Para o executivo, a crise e fatores como a reforma trabalhista, a lei das terceirizações e os novos modelos de negócios favorecem a consolidação de um novo cenário. “O País está migrando para uma estrutura mista, que combina vários modelos de emprego formal e empreendedores”, diz Moreira. “Nada voltará a ser como antes.”
De olho nesse mercado, o Original, presidido por Alexandre Abreu, lançou, em abril, uma conta que reúne pessoa física e jurídica no mesmo aplicativo, com a possibilidade de segregar a gestão das duas modalidades. A oferta traz pacotes mensais de serviços que variam de R$ 39,90 a R$ 79,90, além do direito a uma máquina de cartões da Cielo. A parceria com outras adquirentes não está descartada.
No fim de 2014, o número de MEIs era de 4,6 milhões. Somente neste ano, cerca de um milhão de registros foram adicionados a essa base
Assim como novos recursos. “À medida que formos avançando, teremos linhas de crédito de investimento e de capital de giro, entre outros pontos”, diz Maurício Maurano, diretor-executivo do segmento empresas-varejo do Original.
Atualmente, 24% dos novos clientes do banco são desse segmento. Das 2 milhões de contas atendidas pelo Original, cerca de 20% estão nessa faixa. A projeção é adicionar mais 100 mil contas de MEIs até o fim do ano, dentro da expectativa de uma base total de 2,5 milhões de clientes. “Queremos nos tornar o banco dos empreendedores”, diz Moreira. “Estamos vendo outros players nessa corrida. Mas saímos na frente.”

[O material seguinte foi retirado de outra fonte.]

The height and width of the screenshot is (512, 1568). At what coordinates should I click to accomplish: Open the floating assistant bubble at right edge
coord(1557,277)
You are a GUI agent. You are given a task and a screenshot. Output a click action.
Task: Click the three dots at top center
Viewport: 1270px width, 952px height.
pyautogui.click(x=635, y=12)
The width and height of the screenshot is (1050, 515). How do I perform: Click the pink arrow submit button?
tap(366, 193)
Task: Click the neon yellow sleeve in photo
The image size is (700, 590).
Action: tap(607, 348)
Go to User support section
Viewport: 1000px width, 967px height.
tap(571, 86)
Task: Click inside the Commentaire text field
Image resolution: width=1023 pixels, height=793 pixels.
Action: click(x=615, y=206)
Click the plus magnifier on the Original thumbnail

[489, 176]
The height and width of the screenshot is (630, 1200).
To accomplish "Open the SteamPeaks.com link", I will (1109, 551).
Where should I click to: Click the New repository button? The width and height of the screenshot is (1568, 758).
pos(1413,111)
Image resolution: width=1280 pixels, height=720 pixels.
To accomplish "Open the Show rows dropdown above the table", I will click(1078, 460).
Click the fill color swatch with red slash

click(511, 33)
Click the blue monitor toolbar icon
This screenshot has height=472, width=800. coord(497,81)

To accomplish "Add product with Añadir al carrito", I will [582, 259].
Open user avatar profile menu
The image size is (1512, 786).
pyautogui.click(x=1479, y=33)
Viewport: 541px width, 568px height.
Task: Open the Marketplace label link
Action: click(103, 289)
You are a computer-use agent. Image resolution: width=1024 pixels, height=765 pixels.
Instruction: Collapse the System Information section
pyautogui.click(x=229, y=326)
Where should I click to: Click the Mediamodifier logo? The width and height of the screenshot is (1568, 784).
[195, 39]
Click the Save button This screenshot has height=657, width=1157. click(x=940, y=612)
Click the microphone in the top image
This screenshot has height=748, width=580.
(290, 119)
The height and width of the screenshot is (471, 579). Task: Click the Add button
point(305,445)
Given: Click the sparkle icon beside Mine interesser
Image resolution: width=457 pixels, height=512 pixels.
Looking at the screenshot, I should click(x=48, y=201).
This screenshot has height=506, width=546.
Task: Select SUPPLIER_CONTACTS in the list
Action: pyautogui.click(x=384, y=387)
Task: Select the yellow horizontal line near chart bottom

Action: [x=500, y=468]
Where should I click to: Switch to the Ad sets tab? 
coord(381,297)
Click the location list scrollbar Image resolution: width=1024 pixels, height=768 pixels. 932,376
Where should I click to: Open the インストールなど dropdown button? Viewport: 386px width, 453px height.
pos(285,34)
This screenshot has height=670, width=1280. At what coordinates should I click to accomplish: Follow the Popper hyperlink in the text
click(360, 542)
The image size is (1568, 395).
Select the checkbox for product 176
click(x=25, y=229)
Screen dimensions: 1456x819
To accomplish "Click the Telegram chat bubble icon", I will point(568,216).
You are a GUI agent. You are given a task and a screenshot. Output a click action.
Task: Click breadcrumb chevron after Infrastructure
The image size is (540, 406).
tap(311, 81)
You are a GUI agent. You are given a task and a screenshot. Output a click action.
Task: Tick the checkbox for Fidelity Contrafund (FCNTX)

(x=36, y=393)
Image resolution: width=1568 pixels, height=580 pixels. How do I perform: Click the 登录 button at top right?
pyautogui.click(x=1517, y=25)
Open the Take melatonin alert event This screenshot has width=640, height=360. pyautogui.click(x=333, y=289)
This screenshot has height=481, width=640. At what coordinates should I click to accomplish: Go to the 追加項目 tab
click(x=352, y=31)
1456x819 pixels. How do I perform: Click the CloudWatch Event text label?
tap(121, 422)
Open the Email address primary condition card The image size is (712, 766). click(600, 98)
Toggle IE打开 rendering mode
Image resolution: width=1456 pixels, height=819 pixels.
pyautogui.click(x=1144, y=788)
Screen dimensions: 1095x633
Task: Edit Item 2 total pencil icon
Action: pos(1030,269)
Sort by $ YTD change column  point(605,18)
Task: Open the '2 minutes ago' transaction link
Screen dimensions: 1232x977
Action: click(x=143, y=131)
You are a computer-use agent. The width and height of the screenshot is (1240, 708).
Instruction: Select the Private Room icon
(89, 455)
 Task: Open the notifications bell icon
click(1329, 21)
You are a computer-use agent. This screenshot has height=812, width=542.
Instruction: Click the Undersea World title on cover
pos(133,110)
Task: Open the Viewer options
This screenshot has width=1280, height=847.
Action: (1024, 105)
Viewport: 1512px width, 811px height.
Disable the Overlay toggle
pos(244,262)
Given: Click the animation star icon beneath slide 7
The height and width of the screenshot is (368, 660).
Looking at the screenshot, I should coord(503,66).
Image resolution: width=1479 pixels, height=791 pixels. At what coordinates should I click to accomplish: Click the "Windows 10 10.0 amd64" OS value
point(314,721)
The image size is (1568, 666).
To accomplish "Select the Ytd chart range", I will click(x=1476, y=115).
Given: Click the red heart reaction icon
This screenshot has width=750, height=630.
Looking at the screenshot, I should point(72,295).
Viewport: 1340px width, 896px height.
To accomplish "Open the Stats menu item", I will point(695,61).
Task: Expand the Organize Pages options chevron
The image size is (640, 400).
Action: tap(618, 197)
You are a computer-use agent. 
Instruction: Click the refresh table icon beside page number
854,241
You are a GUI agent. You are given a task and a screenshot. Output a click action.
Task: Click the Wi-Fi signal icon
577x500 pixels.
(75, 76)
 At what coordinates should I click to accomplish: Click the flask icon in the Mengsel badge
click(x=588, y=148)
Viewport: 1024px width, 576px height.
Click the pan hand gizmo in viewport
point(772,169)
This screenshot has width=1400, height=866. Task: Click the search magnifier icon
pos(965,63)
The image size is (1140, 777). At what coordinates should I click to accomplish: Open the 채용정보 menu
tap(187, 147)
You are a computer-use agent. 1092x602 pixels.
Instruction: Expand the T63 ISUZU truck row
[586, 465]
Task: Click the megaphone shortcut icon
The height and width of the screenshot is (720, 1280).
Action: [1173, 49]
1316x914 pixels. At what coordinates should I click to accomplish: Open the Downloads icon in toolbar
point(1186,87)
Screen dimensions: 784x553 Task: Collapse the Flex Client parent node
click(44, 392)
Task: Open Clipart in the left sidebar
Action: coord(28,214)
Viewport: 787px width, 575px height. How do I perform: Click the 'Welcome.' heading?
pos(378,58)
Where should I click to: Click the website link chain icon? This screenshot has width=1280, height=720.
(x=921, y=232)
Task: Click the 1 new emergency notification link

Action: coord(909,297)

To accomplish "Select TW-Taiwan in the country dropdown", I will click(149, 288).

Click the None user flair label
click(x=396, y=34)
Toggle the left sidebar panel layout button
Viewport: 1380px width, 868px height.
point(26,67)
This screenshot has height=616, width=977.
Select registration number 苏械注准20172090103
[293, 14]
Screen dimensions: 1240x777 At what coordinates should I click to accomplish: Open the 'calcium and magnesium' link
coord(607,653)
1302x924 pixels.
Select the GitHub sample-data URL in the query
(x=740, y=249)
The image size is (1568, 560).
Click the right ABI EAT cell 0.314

Ampliar o alcance por meio de uma equipe próxima a esse público é também uma das apostas do C6. Em operação oficial desde o início do mês, o banco está testando um modelo com 200 promotores. Responsáveis pela venda da C6Pay, maquininha da empresa, outro chamariz para esse segmento, eles também estão atuando na captação de clientes.
Há um outro fator que ajuda a explicar a incursão dos bancos digitais no campo das empresas por meio dos microempreendedores. “O perfil de uma conta MEI é muito mais parecido com pessoa física do que com uma conta pessoa jurídica”, diz Philipe Pellegrino, líder de distribuição de Pessoa Jurídica do C6.
Sob essa ótica, a conta PJ do C6 traz um pacote muito semelhante às contas pessoa física, nas quais o banco já tem mais de 200 mil clientes, que se cadastraram ainda no período de testes. Entre outros pontos, a empresa oferece cartão múltiplo, 100 transferências gratuitas por mês e a possibilidade de fazer aplicações em CDBs. Outro gancho é o Kick, recurso que permite fazer transferências bancárias via SMS e WhatsApp.
O professor dos MBAs da Fundação Getulio Vargas (FGV), Róbson Gonçalves, essa visão é justamente um dos elementos que dão boas perspectivas aos bancos digitais nessa nova esfera. “Muito mais do que qualquer outro perfil da empresa, em uma MEI, é importante focar a pessoa por trás do negócio e nas suas demandas”, diz. “Essa percepção, os bancos tradicionais não tiveram.”
Gonçalves faz, no entanto, um alerta nessa corrida. “Há um fantasma da volta do crescimento da informalidade, especialmente com algumas propostas de reforma tributária no Congresso.”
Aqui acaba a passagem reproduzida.